- **Task requirements**: Please repeat the stretch from "Using mundane artefacts" through "or alternate realities." in the passage on Speculative Design and Design Fiction, and switch "everydayness" to "ordinariness".

- **Extract provided**:
Using mundane artefacts embedding visions for speculative societies, both Speculative Design and Design Fiction play with the everydayness of situations. In this way, Speculative Design and Design Fiction contribute to defining and then designing for the “New Normal”, as mentioned by Anab Jain from the design studio Superflux. Designers’ work consisting in embodying questions or critics into speculative, but basic, objects coming from near futures or alternate realities.

If a sizeable part of future studies might concentrate on macro perspectives, design brings anticipation closer to the public that will be affected by socio-technological changes to allow them to comment these transformations. Design is then a method to represent stakes and draws on creativity to envisage unforeseen perspectives. Making implications tangible and materializing options for projections, Speculative Design and especially Design Fiction are now beginning to be examined as a tool for evaluation as well as for decision-making for both public and private organizations, being complementary to traditional foresight.

Limitations of the contribution from Design Fiction and Speculative Critical

Design to public debate and discussions about future issues
If Speculative Design and Design Fiction prove to be an efficient input for anticipation-oriented practices, their promises tend to show intrinsic limitations. The purpose of speculations and fictions is to act as objects for discussions. However, are these speculations really creating dialogue or are they just framed into monologues? What might be done to act upon realities beyond speculating?

One of the first challenges that need to be overcome by design fictions is to reach a broader audience beyond specialists, as it is in their original promise to address complex issues to a non-expert public. Designers struggle to make their stories leaving the white cubes of museums and galleries. Debates tend to suffocate in these confined spaces, restricting the divergence of opinions. The variety of the audience might be argued, the one visiting these spaces benefiting from a certain cultural capital. The exhibition modalities of design fictions and speculative design projects cut these works from a part of the population who is not accustomed to the cultural places exhibiting them. This audience corresponds to an invisible public, one suffering from economic and cultural poverty as well as from the social exclusion. This public is usually unheard in the public space even if it is directly concerned by growing socio-technological problems and particularly affected by them.
Strategies need to be envisaged to leak speculations in the physical and digital public space to engage this broader audience in the process of discussing futures, audience such as the different communities of interest.

Reaching a diversified audience is mandatory to tackle the lack of different perspectives existing in the design fictions. Indeed, a considerable part of these speculative visions leans on western views. If Speculative Design envisages alternative societies, these new social models remain mainly western-inspired societies; as this posture of design takes root in the Anglo-saxon culture. This conceptual limit raises a paradox: how an alternative world can be envisaged only from the point of view of one dominant society or culture? The Brazilian design research practice A Parede questions “the blind privilege that permeates most Speculative Design projects”. Researchers from A Parede point out the “urgent need to escape its narrow northern European middle class confinement”, insisting in including a broader sexual and social diversity in the speculations. Several movements such as Gulf Futurism, formulated by Sophia Al Maria, are striking examples to consider when it comes to enlarge speculations with non-western views. Underlying these critics and comments, is there a need for a posture to open existing design fictions to other sociocultural visions?

- **Supplied material**:

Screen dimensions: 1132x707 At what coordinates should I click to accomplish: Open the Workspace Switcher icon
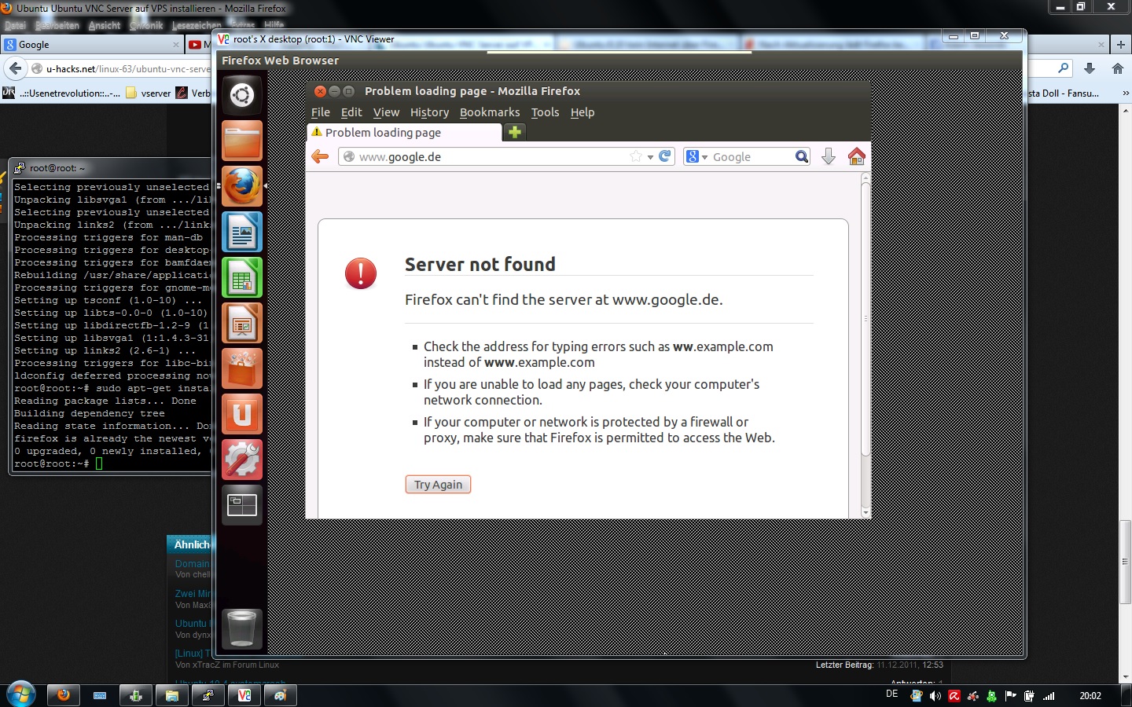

- **Answer to the exercise**:
Using mundane artefacts embedding visions for speculative societies, both Speculative Design and Design Fiction play with the ordinariness of situations. In this way, Speculative Design and Design Fiction contribute to defining and then designing for the “New Normal”, as mentioned by Anab Jain from the design studio Superflux. Designers’ work consisting in embodying questions or critics into speculative, but basic, objects coming from near futures or alternate realities.